Hace unos días estuve en Madrid para participar en una tesis doctoral que tuvo por tema precisamente la información periodística sobre la Iglesia, y en concreto sobre la Iglesia en España. Fue un encuentro muy interesante del que salieron a la luz bastantes ideas. Comento sólo una cosa que me llamó la atención.
La autora del trabajo había entrevistado –para completar la investigación- a varios periodistas españoles que se ocupan de religión en los principales medios de comunicación. Por lo general, se trata de gente sensata, profesionales que hacen lo que pueden y que con frecuencia tienen que combatir en dos frentes: con fuentes un poco reluctantes, por un lado, y con los prejuicios ideológicos que encuentran en sus propios jefes de redacción, por otro.
Lo que me sorprendió, sin embargo, fue la concepción que el redactor de una importante cadena radiofónica manifestaba a propósito de su actividad profesional. El objetivo de su trabajo como periodista que se ocupa de religión se podría resumir -con sus mismas palabras- en esta castiza expresión: “dar caña” a la Iglesia. Según manifestaba, es preciso eliminar a la Iglesia del espacio público y recluirla donde debe estar, es decir, en la vida privada de sus feligreses.
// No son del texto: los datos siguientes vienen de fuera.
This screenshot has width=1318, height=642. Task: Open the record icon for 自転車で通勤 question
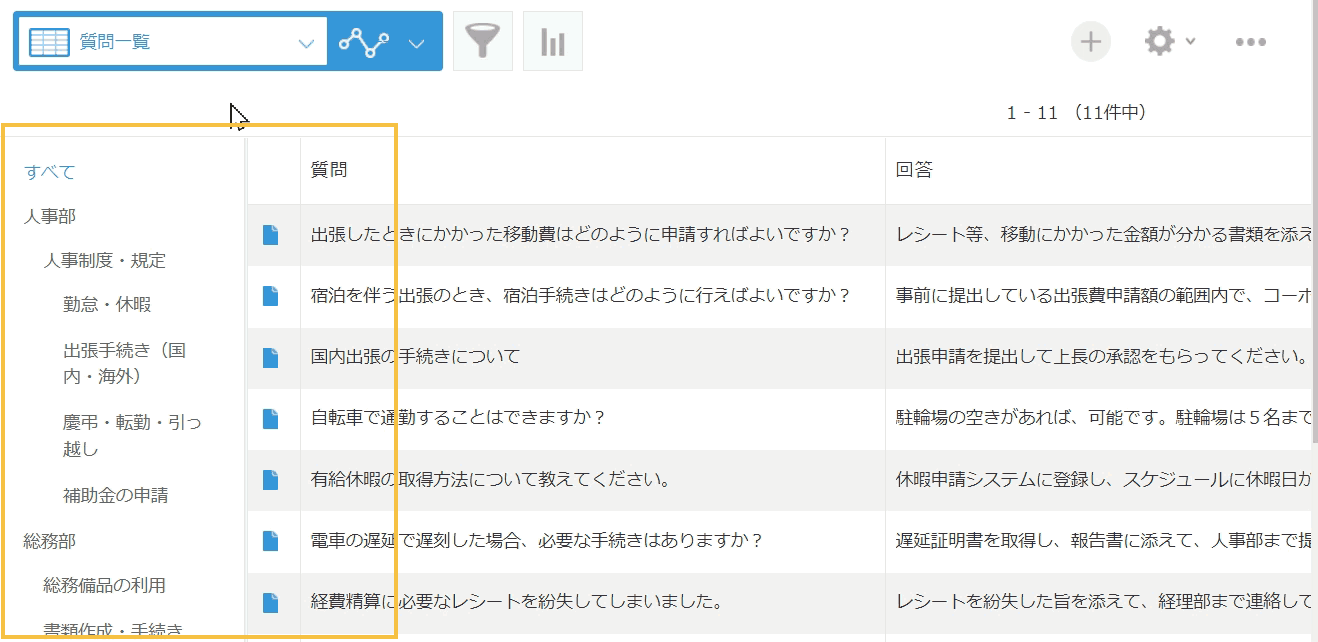273,419
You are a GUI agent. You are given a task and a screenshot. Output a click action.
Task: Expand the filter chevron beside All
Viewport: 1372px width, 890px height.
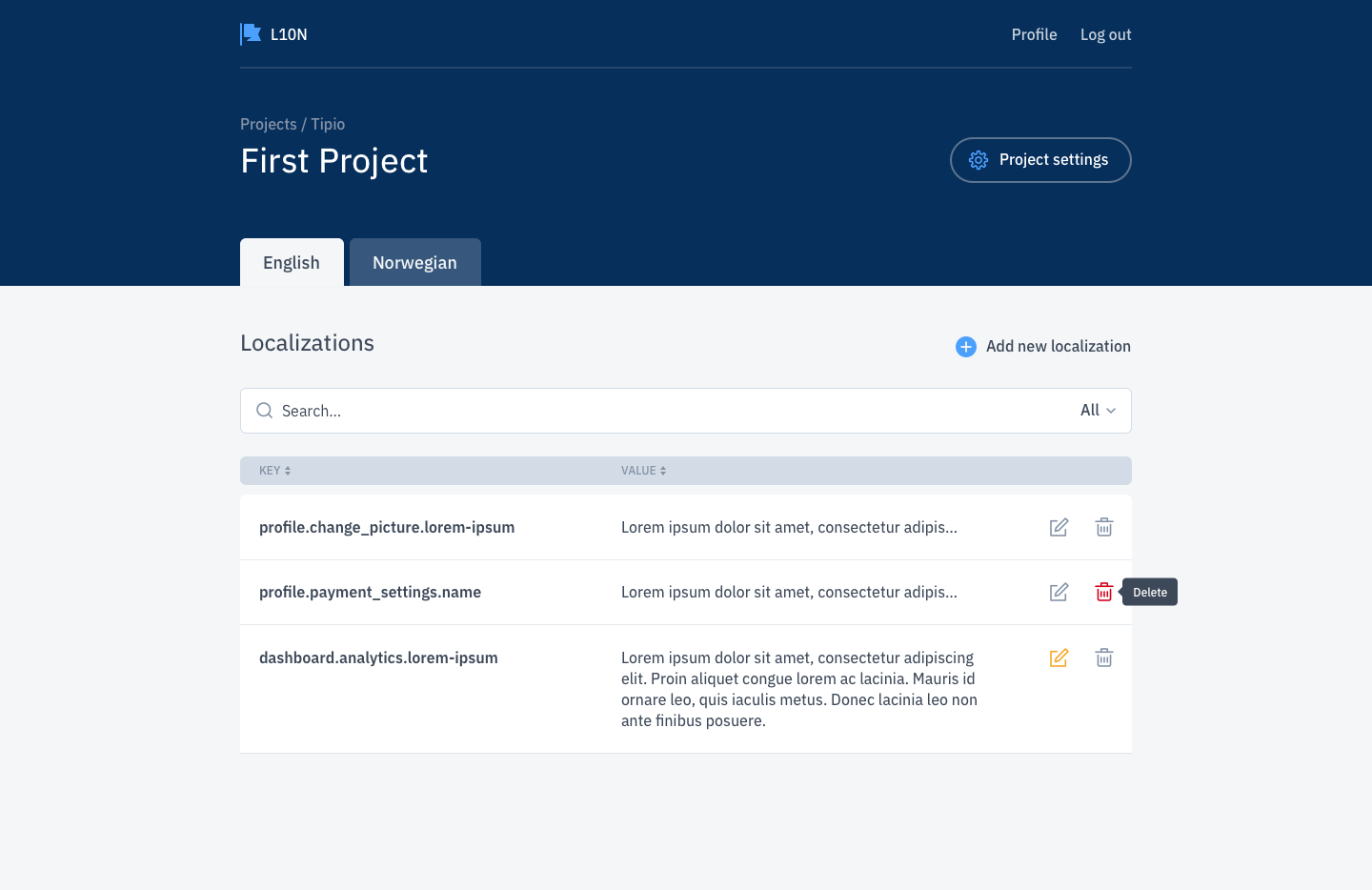pos(1112,411)
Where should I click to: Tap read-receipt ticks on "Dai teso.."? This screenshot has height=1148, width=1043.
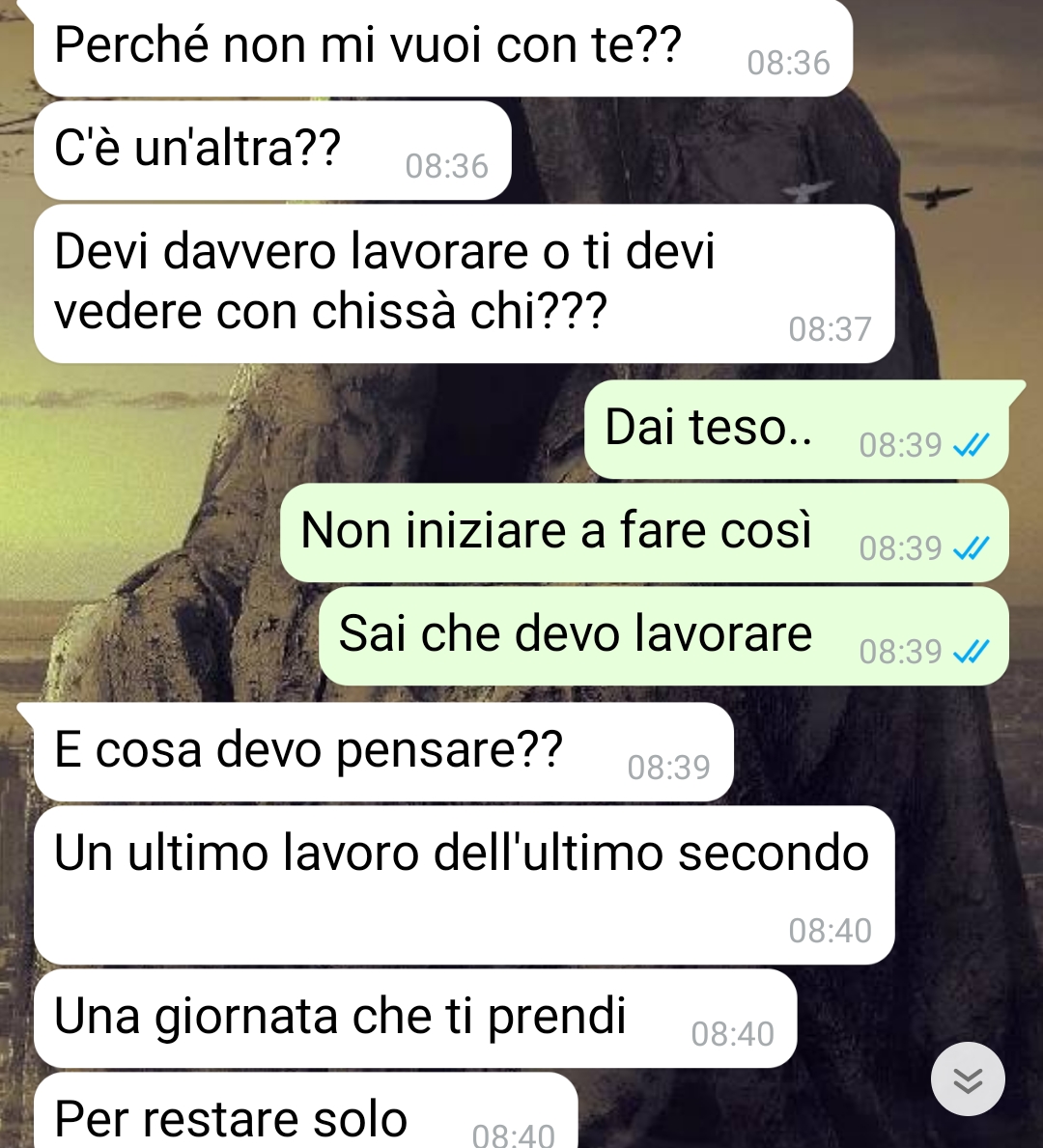pyautogui.click(x=972, y=444)
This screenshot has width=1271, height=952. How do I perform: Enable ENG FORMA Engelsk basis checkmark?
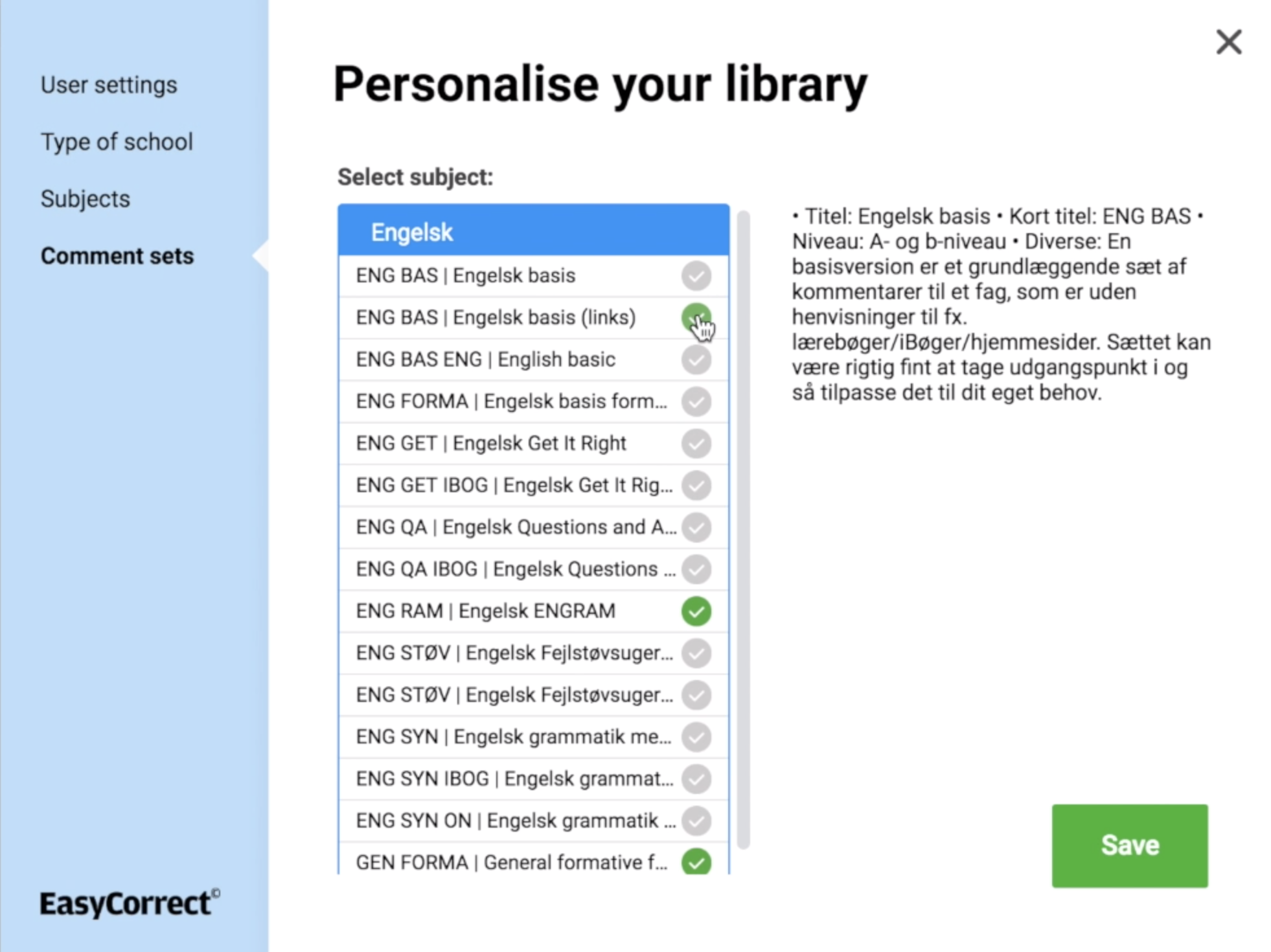(x=696, y=402)
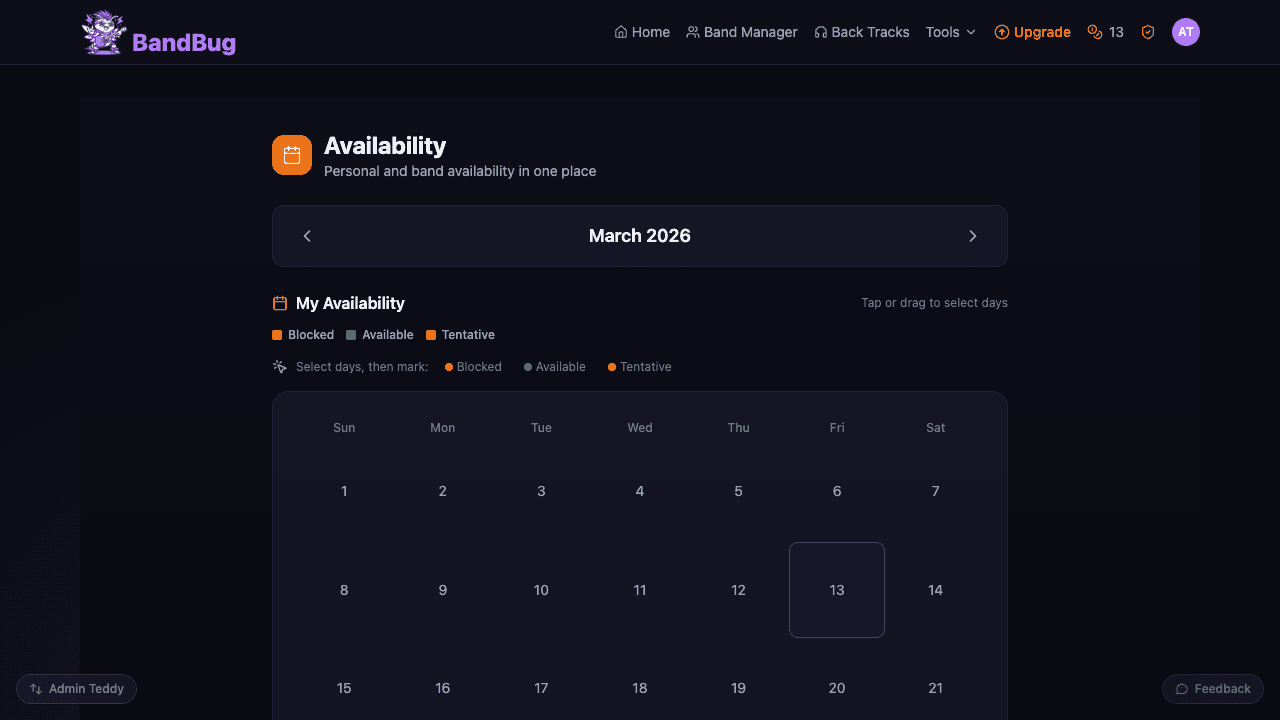Image resolution: width=1280 pixels, height=720 pixels.
Task: Open the Feedback panel
Action: 1212,688
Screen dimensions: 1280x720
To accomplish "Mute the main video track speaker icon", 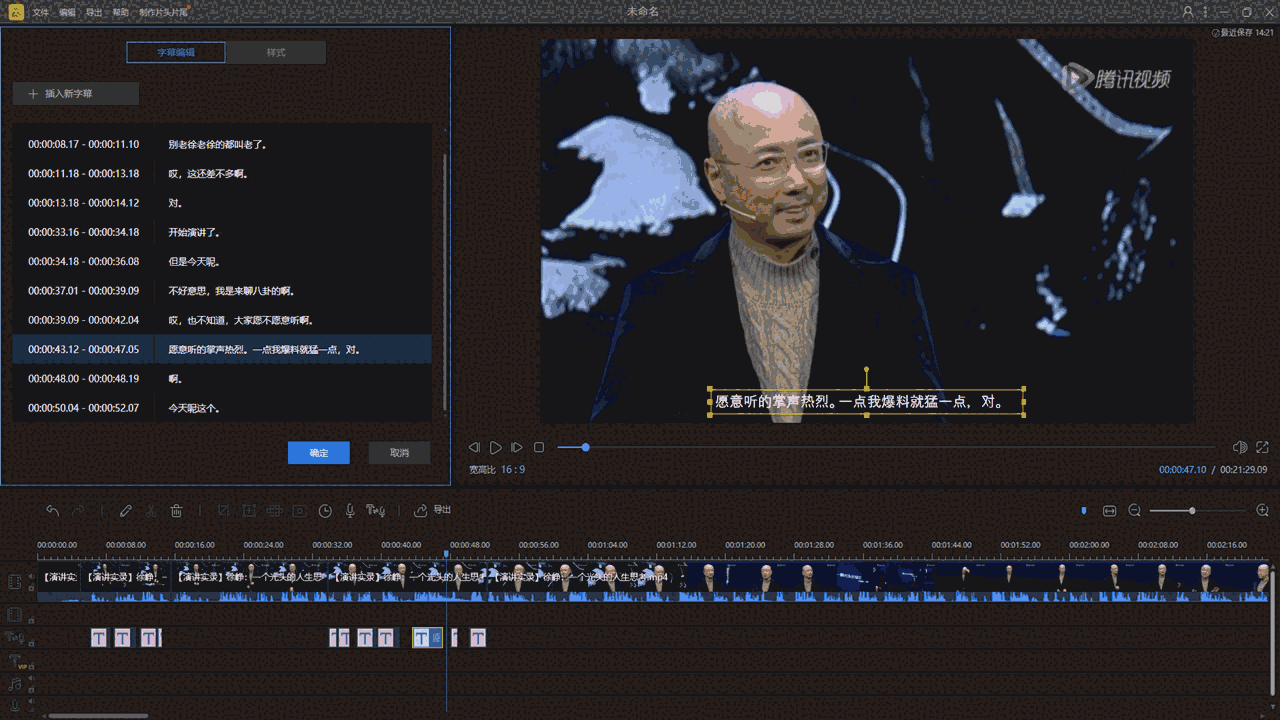I will point(32,576).
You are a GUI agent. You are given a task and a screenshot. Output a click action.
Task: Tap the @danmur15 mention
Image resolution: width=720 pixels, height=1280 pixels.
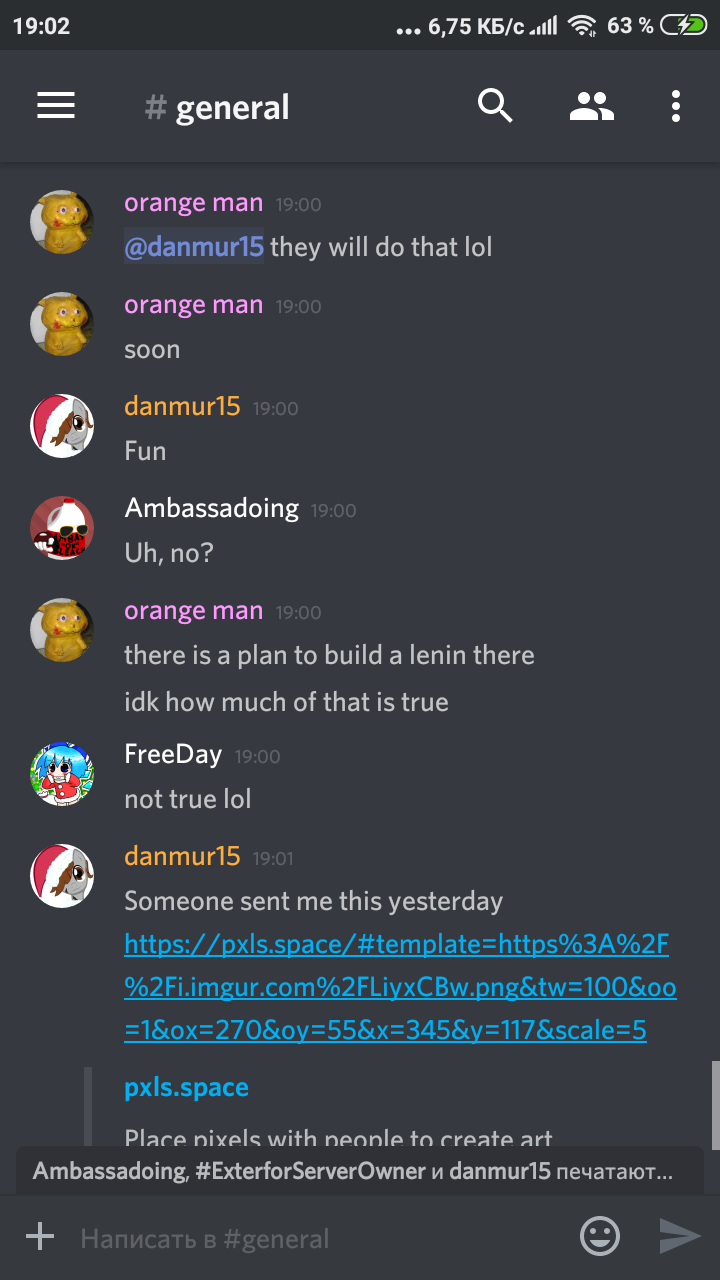pyautogui.click(x=194, y=246)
Su modo de abordar la información era coherente con ese planteamiento.
En el fondo, es lo de siempre: ese periodista, aparentemente desinteresado y libertario, acaba imponiendo a los demás sus propios dogmas. Lo peor es que hace pasar sus prejuicios como si fueran información periodística. Por fortuna, es una actitud poco frecuente, pero cuando ves a uno se te hiela la sangre. Son los “dementores” del periodismo.